[WRITTEN REQUEST A]:
Reproduce the article about the Quebec National Assembly shooting word for word.

[SOURCE]:

# # # # #

Quebec National Assembly shooting remembered after 30 years

The hearses of three civil servants stand in front of the Quebec National Assembly building in Quebec City on May 11, 1984. Hans Deryk/The Canadian Press

MONTREAL – Thirty years ago today, a heavily armed man dressed in combat fatigues entered the National Assembly in Quebec City and killed three government employees.

Thirteen others were injured, and if it weren’t for the level-headed response of the National Assembly’s Sergeant-at-Arms, many more could have been hurt.

It was an event that shocked the country.

On May 7, Canadian Forces Corporal Denis Lortie left the CFS Carp in Ontario, rented a car, drove to Quebec City and took a guided tour of the parliament building.

The car used by Denis Lortie and left outside the National Assembly stands idle during the hostage and shooting spree that left three people dead in Quebec City on May 8, 1984. Paul Chiasson/The Canadian Press

The next day, he dropped off a sealed envelope containing an audiotape at a local radio station. It was a recording of Lortie, talking about his issues with the ruling Parti Quebecois’ pro-French language policies.

# # # # #

[WRITTEN REQUEST B]:
Take the stretch of the records from their first line through the line containing "click(176, 227)", replace "label" with "caption" throughout it, and return only those lines with nothing else changed.

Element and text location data
# # # # #

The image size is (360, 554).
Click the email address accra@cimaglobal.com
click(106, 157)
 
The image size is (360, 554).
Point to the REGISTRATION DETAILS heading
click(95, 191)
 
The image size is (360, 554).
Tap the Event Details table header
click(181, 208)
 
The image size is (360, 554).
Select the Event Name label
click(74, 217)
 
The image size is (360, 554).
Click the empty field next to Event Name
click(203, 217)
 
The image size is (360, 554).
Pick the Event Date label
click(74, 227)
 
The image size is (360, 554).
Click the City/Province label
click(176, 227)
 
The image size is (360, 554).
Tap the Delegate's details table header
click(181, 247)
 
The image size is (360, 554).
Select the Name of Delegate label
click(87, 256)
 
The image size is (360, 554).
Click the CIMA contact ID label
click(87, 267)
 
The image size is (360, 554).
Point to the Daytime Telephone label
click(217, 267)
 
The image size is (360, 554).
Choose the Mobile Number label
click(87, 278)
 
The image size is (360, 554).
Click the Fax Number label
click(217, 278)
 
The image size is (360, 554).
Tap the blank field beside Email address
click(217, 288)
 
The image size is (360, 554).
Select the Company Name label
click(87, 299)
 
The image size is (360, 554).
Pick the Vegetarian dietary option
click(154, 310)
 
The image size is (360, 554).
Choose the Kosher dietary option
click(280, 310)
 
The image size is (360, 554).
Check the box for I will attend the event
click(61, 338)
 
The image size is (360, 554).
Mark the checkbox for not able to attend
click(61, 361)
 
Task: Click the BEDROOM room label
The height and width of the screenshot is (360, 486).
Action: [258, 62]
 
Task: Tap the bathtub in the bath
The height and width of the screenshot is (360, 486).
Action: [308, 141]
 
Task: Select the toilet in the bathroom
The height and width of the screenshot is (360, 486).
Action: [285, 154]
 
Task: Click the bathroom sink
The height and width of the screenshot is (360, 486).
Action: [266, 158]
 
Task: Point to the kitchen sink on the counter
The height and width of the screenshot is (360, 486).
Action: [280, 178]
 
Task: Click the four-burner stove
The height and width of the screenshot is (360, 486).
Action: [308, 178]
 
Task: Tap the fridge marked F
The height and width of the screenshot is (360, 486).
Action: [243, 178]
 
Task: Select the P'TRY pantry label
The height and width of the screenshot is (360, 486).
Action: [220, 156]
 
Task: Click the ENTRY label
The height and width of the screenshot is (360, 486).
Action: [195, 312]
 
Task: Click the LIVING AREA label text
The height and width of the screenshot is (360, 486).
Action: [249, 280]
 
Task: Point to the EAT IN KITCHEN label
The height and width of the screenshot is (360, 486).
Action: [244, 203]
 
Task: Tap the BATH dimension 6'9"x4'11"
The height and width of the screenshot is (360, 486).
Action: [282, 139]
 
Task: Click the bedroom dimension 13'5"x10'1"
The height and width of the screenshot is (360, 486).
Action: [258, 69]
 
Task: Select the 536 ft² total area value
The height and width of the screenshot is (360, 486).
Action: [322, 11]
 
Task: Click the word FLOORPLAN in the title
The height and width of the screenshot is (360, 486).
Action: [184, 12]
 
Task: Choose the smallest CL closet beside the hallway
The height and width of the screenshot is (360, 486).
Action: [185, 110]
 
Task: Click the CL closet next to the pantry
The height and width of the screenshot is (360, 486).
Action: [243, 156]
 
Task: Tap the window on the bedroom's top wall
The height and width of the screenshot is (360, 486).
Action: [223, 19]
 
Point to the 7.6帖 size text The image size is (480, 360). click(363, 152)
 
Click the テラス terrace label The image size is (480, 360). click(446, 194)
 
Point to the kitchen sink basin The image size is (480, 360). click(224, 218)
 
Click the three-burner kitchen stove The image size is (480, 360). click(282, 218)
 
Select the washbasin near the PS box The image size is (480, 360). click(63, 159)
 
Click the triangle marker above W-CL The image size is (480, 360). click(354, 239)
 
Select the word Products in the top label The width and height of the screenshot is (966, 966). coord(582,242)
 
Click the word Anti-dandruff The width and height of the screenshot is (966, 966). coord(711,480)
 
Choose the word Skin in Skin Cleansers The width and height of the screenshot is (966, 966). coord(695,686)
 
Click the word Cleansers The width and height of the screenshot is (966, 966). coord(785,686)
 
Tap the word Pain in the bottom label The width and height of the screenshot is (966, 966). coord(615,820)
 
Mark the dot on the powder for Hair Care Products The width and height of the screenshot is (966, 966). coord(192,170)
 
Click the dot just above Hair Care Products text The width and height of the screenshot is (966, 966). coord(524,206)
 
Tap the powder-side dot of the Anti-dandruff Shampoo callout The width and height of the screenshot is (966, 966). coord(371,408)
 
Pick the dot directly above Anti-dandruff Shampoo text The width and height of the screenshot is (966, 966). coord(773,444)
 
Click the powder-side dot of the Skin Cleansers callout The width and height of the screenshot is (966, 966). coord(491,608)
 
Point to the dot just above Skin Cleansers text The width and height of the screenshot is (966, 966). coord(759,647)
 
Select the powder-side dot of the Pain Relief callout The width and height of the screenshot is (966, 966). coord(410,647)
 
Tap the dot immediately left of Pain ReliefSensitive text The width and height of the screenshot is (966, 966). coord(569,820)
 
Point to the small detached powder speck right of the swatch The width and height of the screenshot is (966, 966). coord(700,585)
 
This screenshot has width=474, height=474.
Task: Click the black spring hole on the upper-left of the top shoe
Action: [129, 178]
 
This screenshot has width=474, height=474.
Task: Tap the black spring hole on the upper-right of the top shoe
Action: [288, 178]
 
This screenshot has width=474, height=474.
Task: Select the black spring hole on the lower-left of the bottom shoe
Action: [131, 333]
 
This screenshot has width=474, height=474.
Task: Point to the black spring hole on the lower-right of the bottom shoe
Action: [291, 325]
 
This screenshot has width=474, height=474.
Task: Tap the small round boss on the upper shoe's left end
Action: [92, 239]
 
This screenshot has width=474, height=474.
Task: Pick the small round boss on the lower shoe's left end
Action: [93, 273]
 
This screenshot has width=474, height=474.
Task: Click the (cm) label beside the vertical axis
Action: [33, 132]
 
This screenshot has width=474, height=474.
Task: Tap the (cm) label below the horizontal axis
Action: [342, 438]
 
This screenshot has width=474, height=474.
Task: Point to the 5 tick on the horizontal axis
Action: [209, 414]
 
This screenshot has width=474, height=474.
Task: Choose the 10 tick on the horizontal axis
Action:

# # # # #

[CORRECT RESPONSE A]:
Quebec National Assembly shooting remembered after 30 years

The hearses of three civil servants stand in front of the Quebec National Assembly building in Quebec City on May 11, 1984. Hans Deryk/The Canadian Press

MONTREAL – Thirty years ago today, a heavily armed man dressed in combat fatigues entered the National Assembly in Quebec City and killed three government employees.

Thirteen others were injured, and if it weren’t for the level-headed response of the National Assembly’s Sergeant-at-Arms, many more could have been hurt.

It was an event that shocked the country.

On May 7, Canadian Forces Corporal Denis Lortie left the CFS Carp in Ontario, rented a car, drove to Quebec City and took a guided tour of the parliament building.

The car used by Denis Lortie and left outside the National Assembly stands idle during the hostage and shooting spree that left three people dead in Quebec City on May 8, 1984. Paul Chiasson/The Canadian Press

The next day, he dropped off a sealed envelope containing an audiotape at a local radio station. It was a recording of Lortie, talking about his issues with the ruling Parti Quebecois’ pro-French language policies.

[CORRECT RESPONSE B]:
The image size is (360, 554).
Click the email address accra@cimaglobal.com
click(106, 157)
 
The image size is (360, 554).
Point to the REGISTRATION DETAILS heading
click(95, 191)
 
The image size is (360, 554).
Tap the Event Details table header
click(181, 208)
 
The image size is (360, 554).
Select the Event Name caption
click(74, 217)
 
The image size is (360, 554).
Click the empty field next to Event Name
click(203, 217)
 
The image size is (360, 554).
Pick the Event Date caption
click(74, 227)
 
The image size is (360, 554).
Click the City/Province caption
click(176, 227)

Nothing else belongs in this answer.